Thursday, March 10, 2011

Why Everyone Should See HappyThankYouMorePlease

About a week ago I posted an analysis of my top three scripts. Josh Radnor's HappyThankYouMorePlease is a close fourth.

Go get yourself some lovin'.

HappyThankYouMorePlease is an ensemble piece--probably the first good one in ages--about a couple twenty-something New Yorkers struggling to find direction and meaning in our modern culture. Written in 2007--where it was voted on to the Black List--it took years of work by Radnor (who wrote, directed, edited, produced, and is starring in it) for it to come to fruition. It was premiered at Sundance this year and just opened to a limited audience in New York last weekend.

I don't normally read the Huffington Post, but I was just directed to a great article by Cate from C is for Cinema on Huffington that was written by Radnor.
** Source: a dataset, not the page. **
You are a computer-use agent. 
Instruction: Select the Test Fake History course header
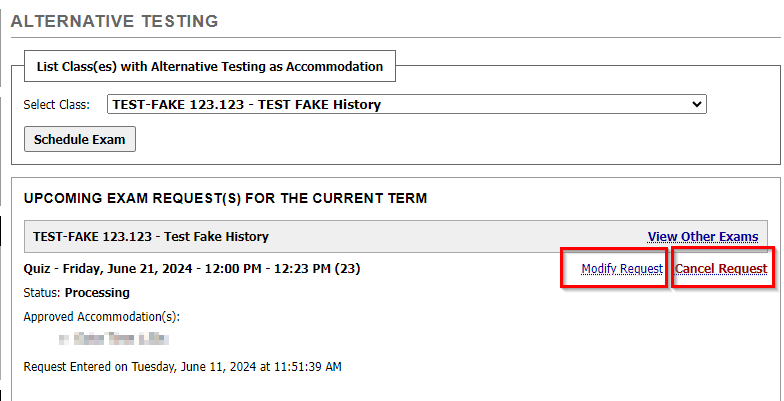[151, 237]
Radnor in HTYMP and his new best friend.

In summary, the article stipulates why, in a time of post-post-modern-existential speed of thought, where trends and ideas last a good two weeks and we all seem to be incredibly pessimistic, doubtful, or just thoroughly lost, that he chose to spend years slaving over something so...happy.

His answer is very well written and very intelligent. The normal stigma we give to "happy" films is that they're less intellectually fulfilling. My experience in reading HTYMP was the exact opposite. It's an extremely smart script, that challenges our modern thoughts and beliefs on happiness and success. And so does Radnor's article.

I highly recommend you go view this movie when it's available at a theatre near you. And, if it already is, than go see it on this rainy weekend. It'll make you so Happy that you'll say Thank You and come back for More saying Please.

That last joke was pretty bad but in all honesty this is required viewing for twenty-somethings everywhere. 

1 comment:

Anonymous said...

I can't wait to see this film! I have heard so many positive reviews, and after reading that article I am very excited to see the feel good movie that has garnished so much attention. It is interesting that such happy films are viewed as cheap cop outs, where more pessimistic scripts are deemed clever and insightful. I wonder how much of this attitude is due to the heavy themes explored in darker films, and how much is due to the attitude of our current society.